=== PROVIDED RECORDS ===

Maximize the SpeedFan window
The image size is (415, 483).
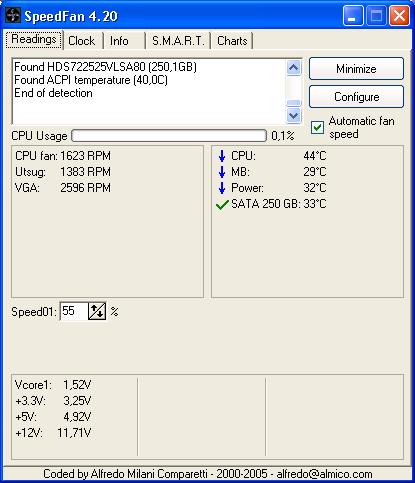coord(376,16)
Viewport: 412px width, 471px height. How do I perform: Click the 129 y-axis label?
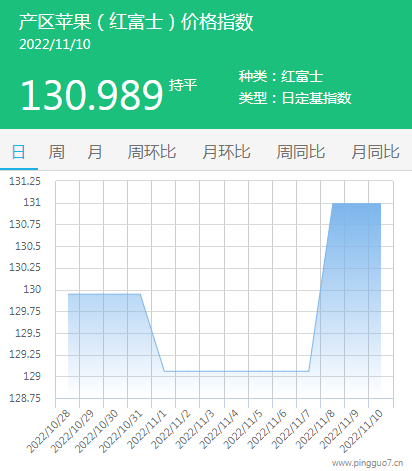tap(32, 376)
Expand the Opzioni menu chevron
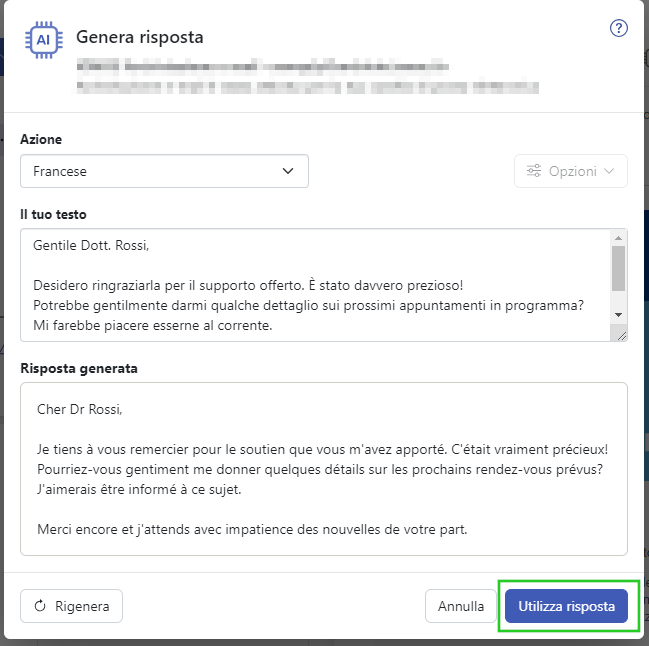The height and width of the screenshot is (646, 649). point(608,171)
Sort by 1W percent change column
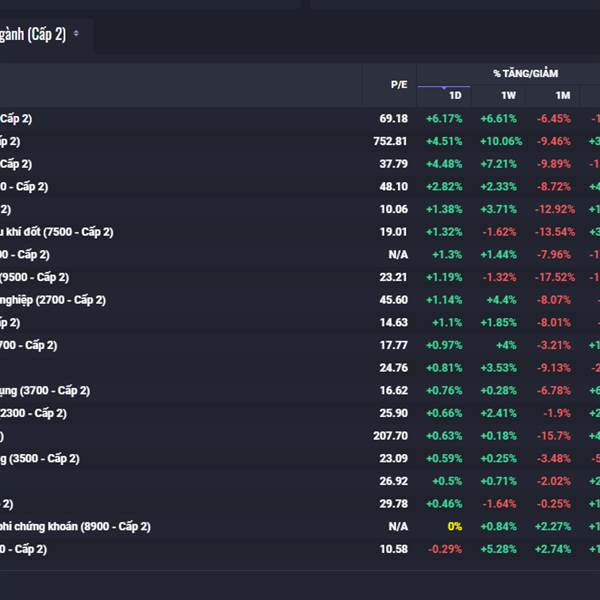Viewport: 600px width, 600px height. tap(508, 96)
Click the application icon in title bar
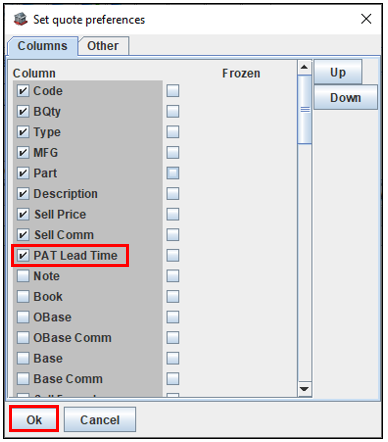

===

TRY IT: An answer that restates all the entries exactly and drops the images is what is needed.

ANSWER TO THIS PROBLEM:
Maximize the SpeedFan window
The image size is (415, 483).
coord(376,16)
Viewport: 412px width, 471px height. How do I perform: Click the 129 y-axis label?
tap(32, 376)
Expand the Opzioni menu chevron
The height and width of the screenshot is (646, 649). point(608,171)
Sort by 1W percent change column
Viewport: 600px width, 600px height. tap(508, 96)
Click the application icon in title bar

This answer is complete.